The college mailed each member of the graduating class an at-home commencement kit that includes a special colored stole and tassel. In this way, the Class of 2021 represents a new iteration on an old tradition. They will be the first class in which every student (rather than only the ceremony marshals and student speakers) will be given a stole and tassel, a fact that Seekao finds deeply symbolic.

“They are literally embodying all of commencement. They are the procession, the host, the culmination of all these different roles that in a physical way would have been parsed out,” Seekao says. “This class has had to see the silver linings in things, and that theme really struck a chord and became such a symbolic way to represent the resiliency and hope of this class.”

A black and white photo of Duke Ellington in cap and gown.

Duke Ellington, CCA’s 1966 Honorary Doctorate recipient, signs an autograph for a graduating student. Photo by Charles H. Hayes.

The Honorary Doctorate address

CCA has awarded more than 100 Honorary Doctorate Fine Arts degrees since 1954. The nomination process, now led by the Board of Trustees Academic Committee, is a community-wide endeavor and represents the collective ideals of students, faculty, staff, trustees, and alumni.

The recognition is bestowed upon creators who represent CCA’s tradition of rigorous theory and radical practice, using their work to make a difference in the world, no matter their discipline.

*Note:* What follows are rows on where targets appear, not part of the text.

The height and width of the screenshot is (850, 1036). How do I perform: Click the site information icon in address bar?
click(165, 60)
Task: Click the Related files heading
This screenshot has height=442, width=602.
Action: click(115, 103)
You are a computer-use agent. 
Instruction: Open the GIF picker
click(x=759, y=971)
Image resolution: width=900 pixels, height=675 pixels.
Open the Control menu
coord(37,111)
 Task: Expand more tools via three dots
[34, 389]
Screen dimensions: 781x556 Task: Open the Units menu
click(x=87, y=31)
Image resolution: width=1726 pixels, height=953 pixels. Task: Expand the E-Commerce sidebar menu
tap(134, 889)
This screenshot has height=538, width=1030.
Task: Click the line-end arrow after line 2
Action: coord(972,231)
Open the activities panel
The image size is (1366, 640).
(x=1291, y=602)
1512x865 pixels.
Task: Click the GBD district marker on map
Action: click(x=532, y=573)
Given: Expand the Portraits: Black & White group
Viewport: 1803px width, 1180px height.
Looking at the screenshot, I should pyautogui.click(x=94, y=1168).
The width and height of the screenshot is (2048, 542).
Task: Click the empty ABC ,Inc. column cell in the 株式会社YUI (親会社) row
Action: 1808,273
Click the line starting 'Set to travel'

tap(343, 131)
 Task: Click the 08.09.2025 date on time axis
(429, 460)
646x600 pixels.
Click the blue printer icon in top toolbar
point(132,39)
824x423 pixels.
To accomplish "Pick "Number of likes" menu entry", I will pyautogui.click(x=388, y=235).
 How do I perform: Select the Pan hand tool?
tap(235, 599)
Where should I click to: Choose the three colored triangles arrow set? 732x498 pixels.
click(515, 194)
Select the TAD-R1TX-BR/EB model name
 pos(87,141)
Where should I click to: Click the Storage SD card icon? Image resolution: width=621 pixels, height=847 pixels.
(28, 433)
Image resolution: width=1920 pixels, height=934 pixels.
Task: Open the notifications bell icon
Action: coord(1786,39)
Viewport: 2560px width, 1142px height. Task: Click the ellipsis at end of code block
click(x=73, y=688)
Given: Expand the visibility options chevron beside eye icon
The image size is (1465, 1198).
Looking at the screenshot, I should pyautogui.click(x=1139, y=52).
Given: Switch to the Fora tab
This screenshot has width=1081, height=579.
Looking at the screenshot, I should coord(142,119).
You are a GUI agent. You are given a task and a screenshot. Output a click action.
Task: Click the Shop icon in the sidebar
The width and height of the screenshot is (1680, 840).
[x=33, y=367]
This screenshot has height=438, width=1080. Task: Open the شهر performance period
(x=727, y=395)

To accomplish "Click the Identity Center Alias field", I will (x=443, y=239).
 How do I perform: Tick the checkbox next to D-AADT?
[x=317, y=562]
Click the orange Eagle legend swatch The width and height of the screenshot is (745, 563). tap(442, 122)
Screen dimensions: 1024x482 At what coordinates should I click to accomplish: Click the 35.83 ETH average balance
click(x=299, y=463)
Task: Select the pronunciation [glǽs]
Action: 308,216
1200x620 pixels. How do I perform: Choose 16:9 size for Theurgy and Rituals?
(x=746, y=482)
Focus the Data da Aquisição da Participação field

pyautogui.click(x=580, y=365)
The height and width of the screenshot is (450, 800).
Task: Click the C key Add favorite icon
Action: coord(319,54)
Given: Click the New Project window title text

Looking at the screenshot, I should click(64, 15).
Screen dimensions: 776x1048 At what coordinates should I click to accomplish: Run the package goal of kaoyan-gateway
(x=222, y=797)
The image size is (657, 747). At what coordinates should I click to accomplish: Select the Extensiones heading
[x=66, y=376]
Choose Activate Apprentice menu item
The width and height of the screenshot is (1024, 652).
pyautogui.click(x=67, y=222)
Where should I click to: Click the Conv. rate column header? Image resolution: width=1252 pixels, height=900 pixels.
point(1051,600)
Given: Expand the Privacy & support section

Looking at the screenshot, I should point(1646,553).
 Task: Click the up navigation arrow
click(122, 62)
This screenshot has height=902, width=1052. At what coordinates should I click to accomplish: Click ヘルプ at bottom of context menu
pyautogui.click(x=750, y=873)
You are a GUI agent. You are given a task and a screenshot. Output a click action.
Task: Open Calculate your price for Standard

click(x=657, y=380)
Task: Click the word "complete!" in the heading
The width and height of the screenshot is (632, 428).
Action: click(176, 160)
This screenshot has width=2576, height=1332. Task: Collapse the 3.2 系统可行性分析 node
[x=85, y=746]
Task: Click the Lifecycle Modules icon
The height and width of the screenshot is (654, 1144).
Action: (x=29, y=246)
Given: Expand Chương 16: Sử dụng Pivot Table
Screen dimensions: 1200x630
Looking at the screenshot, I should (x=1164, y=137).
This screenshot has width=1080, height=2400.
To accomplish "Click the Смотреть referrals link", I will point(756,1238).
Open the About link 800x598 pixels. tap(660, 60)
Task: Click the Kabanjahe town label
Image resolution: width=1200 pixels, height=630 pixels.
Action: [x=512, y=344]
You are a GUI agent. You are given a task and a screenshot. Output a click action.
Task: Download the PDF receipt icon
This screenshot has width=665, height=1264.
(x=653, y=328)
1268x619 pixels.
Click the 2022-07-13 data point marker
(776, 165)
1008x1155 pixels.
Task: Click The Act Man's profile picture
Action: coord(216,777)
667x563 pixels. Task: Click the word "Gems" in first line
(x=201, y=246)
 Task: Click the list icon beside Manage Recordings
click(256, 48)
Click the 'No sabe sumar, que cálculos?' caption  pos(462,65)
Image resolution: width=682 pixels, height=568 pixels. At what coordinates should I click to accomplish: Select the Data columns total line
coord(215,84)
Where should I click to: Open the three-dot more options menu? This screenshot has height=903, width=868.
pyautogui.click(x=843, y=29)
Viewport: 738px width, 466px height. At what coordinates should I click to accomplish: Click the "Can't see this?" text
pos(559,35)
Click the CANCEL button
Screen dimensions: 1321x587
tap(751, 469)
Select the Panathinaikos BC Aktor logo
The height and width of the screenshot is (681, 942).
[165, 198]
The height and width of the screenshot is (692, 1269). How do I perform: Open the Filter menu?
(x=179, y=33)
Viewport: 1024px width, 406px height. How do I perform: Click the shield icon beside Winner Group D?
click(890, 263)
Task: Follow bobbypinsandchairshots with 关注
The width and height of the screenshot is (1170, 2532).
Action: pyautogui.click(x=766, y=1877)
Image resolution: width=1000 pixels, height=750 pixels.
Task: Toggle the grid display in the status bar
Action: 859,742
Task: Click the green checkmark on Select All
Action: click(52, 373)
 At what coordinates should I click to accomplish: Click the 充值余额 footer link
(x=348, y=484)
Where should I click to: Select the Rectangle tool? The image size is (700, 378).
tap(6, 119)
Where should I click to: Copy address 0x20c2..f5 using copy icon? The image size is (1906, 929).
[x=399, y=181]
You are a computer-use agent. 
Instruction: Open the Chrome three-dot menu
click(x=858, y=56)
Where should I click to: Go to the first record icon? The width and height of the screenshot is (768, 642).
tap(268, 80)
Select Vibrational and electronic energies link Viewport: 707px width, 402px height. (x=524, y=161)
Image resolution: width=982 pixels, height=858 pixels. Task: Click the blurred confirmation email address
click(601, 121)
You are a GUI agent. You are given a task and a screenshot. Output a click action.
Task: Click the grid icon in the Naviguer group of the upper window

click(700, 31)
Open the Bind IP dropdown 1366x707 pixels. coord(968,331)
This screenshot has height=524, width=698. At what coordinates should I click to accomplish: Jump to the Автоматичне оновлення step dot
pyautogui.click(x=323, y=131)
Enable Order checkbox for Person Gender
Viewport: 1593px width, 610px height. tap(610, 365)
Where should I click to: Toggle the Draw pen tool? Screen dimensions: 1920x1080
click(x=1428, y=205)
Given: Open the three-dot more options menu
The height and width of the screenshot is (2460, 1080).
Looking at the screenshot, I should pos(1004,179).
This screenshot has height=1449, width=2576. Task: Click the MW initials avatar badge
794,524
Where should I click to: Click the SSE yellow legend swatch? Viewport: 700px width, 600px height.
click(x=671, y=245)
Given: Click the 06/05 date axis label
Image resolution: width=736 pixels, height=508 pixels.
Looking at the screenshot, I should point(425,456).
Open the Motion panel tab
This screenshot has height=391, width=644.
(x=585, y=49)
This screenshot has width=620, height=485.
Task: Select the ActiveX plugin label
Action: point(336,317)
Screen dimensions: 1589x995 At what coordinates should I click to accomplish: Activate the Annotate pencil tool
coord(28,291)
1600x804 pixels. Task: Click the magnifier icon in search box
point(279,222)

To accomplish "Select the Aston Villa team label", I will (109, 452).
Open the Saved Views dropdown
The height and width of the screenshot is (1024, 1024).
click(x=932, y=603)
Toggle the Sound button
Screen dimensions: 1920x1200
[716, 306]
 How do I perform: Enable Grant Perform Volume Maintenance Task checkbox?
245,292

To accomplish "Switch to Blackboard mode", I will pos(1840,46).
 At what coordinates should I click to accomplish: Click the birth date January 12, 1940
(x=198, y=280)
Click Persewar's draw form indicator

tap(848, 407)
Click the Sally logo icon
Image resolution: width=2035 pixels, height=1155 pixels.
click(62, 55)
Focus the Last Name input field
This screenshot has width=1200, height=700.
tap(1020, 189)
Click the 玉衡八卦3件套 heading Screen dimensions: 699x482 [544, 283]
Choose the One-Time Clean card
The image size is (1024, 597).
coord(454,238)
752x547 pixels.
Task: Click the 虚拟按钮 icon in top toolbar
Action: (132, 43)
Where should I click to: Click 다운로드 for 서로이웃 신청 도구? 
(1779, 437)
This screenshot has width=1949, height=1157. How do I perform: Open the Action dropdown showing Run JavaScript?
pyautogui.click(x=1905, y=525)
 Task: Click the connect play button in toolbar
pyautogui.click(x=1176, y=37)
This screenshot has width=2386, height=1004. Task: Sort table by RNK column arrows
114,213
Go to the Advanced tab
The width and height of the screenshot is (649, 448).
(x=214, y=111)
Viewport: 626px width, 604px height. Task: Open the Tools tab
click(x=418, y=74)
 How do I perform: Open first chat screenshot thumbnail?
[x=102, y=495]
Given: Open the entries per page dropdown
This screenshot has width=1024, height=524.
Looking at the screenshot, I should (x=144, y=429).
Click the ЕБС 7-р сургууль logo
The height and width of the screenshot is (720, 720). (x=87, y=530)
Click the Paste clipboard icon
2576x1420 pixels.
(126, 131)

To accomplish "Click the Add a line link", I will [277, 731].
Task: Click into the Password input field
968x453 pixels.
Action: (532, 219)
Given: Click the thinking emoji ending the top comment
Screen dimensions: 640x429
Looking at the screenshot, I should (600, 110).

Past recipients have included musicians (Duke Ellington, 1966); writers (Toni Morrison, 1996); photographers (Imogen Cunningham, 1968); sculptors (Ruth Asawa, 1974); interdisciplinary artists (Louise Bourgeois, 1988); contemporary artists (Kara Walker 2009); architects (Lawrence Halprin, 1998); art critics (Holland Cotter, 2014); designers (Bill Moggridge, 2010); painters (Claes Oldenburg, 1996); and even one groundbreaking culinary artist and activist (Alice Waters, 2010).

Honorary Doctorate recipients join the commencement ceremony processional and deliver a speech with advice for young artists based on their own prolific—and sometimes controversial—experiences.

We’ll leave you with the following excerpt from the 1995 Honorary Doctorate address by CCA alum and filmmaker Wayne Wang (The Joy Luck Club, Smoke):

“I really don’t understand anything and I really don’t know anything.

I don’t understand why there’s still a war going on in Bosnia. I don’t understand why there’s this disease going on in Zaire and people can’t even touch each other anymore. I don’t understand why there’s AIDS. I don’t understand why there’s race wars. I don’t understand why I’m fighting with my parents every day over little things.

I don’t even understand why I still live and breathe sometimes. I don’t understand why my heart works. There’s so much I want to know and learn about but I don’t seem to have enough time; sometimes I get lazy.

So I guess the only thing I can tell you is ... keep learning and keep trying to know as much as you can. You’re going to need every little bit of it.”